Start of Data in this exercise
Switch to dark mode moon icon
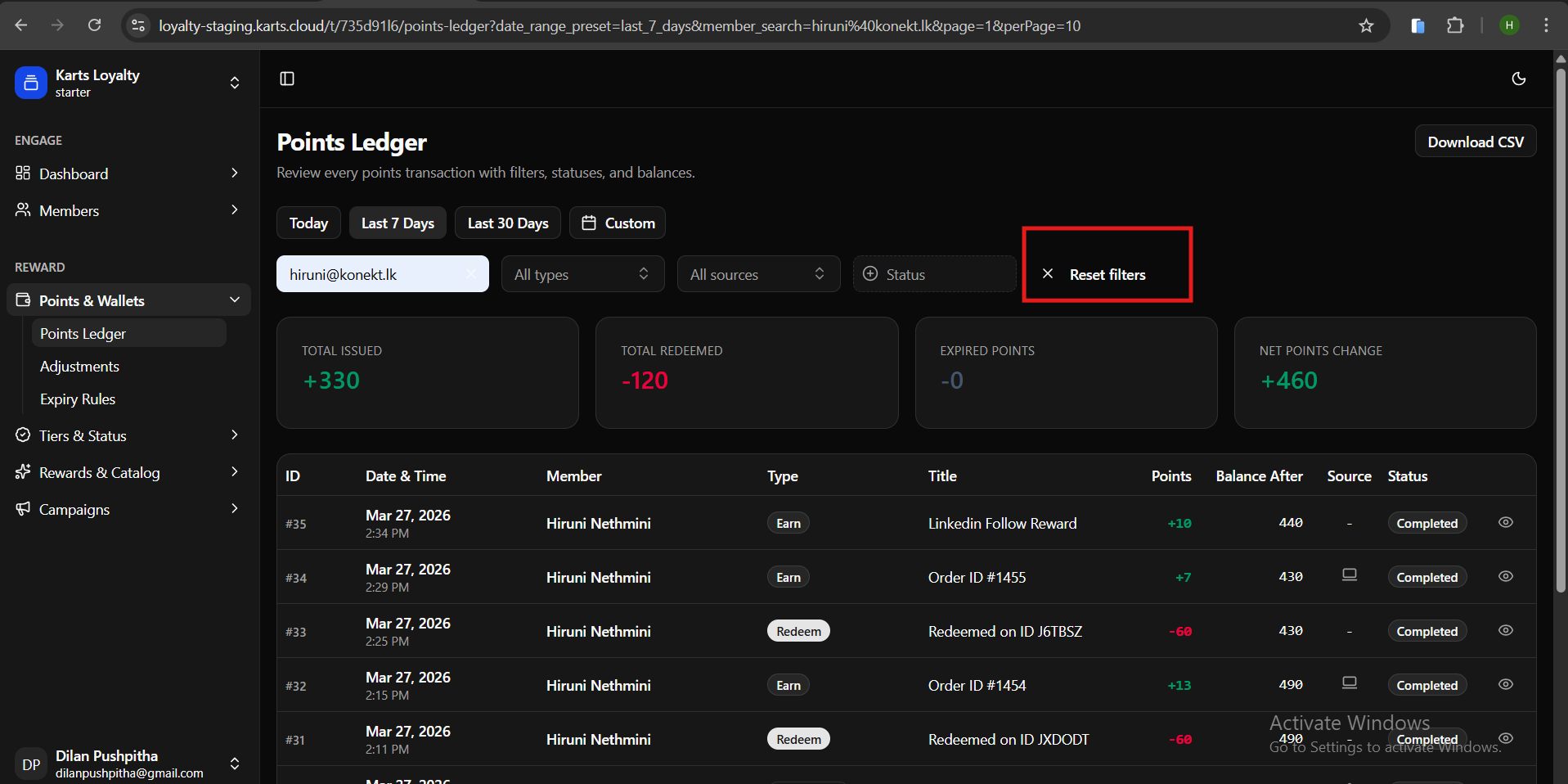This screenshot has height=784, width=1568. coord(1518,79)
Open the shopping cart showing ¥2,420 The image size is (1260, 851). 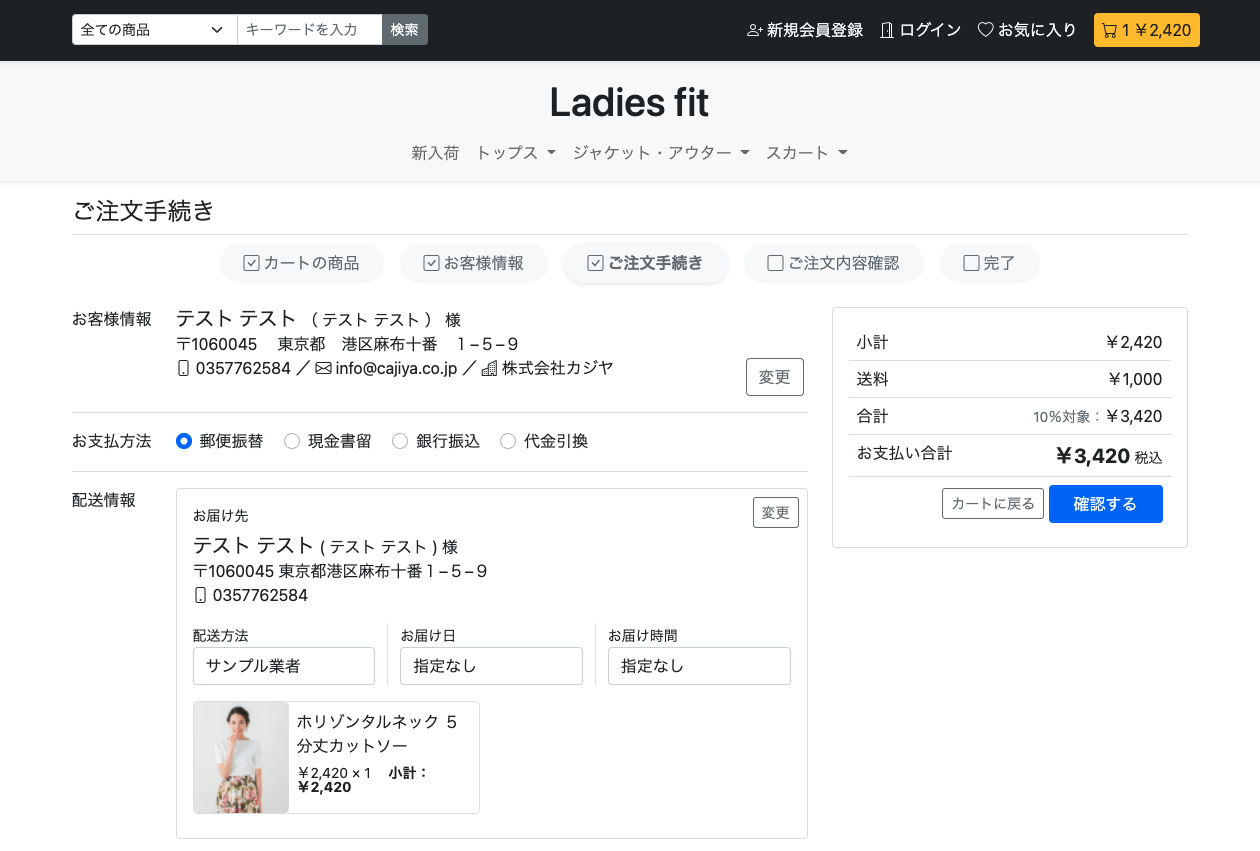[1146, 30]
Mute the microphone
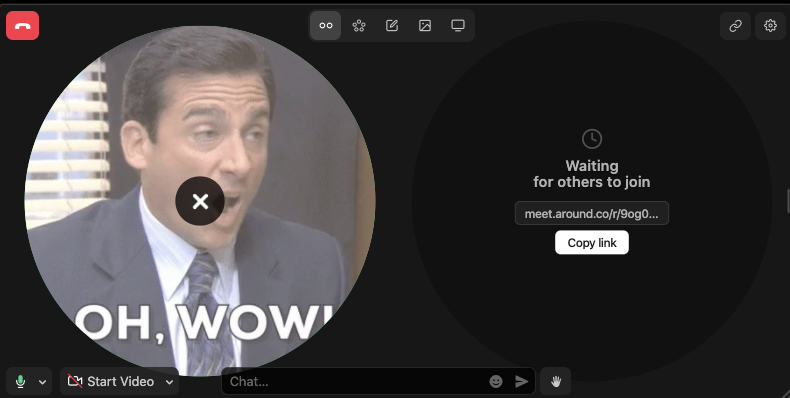 21,381
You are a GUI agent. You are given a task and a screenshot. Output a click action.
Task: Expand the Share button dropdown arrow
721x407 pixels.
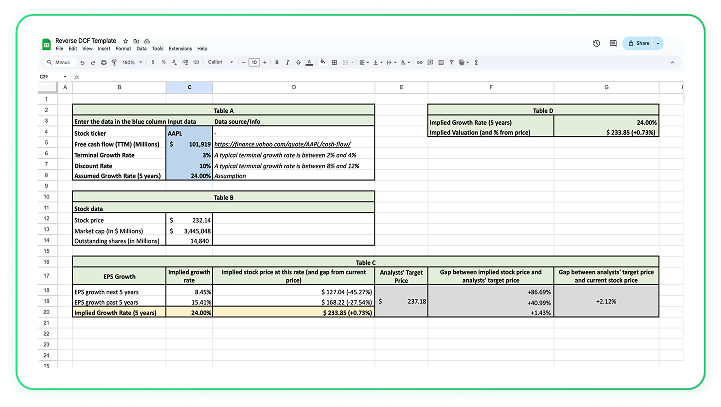[x=657, y=44]
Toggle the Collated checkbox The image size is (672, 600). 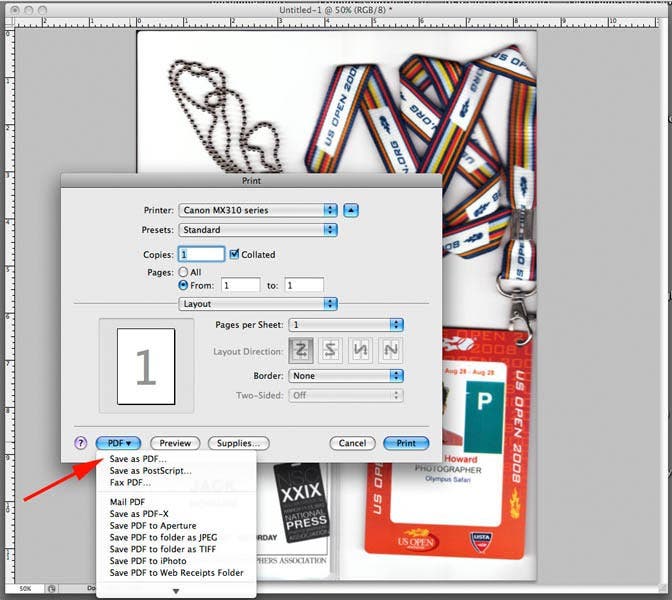tap(235, 255)
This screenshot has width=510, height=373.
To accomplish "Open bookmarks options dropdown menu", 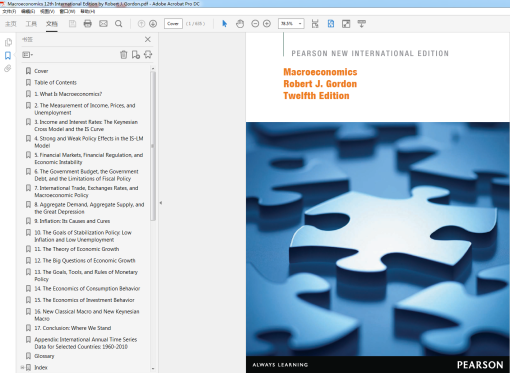I will tap(27, 55).
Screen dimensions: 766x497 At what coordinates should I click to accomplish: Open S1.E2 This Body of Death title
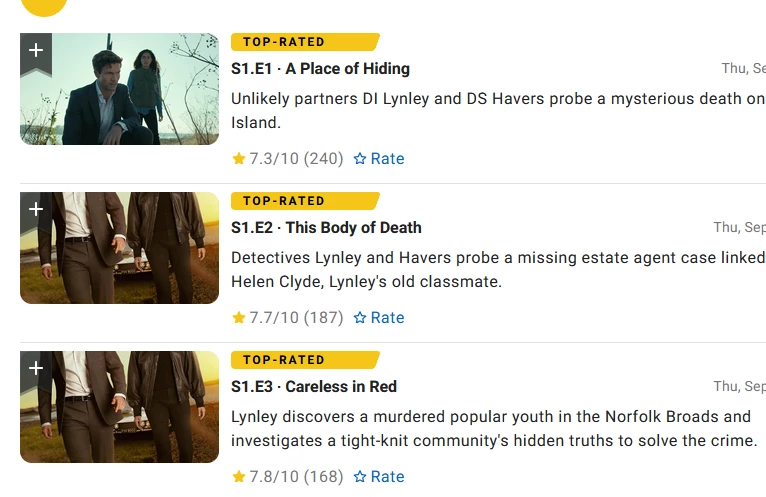coord(326,227)
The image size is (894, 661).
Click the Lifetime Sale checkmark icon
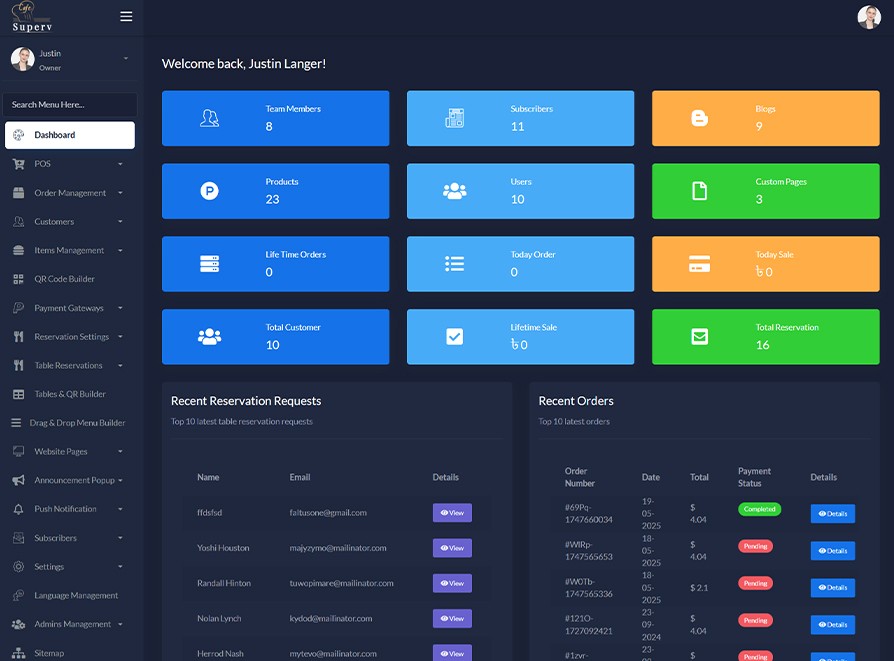click(x=454, y=337)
End of Data in this exercise
* [Task prompt] Reproduce verbatim, and only, the lines starting at the one that contains "The image size is (894, 661)." and ending with the final line of the records; leave out the pictures.

* [Worked solution]
The image size is (894, 661).
Click the Lifetime Sale checkmark icon
click(x=454, y=337)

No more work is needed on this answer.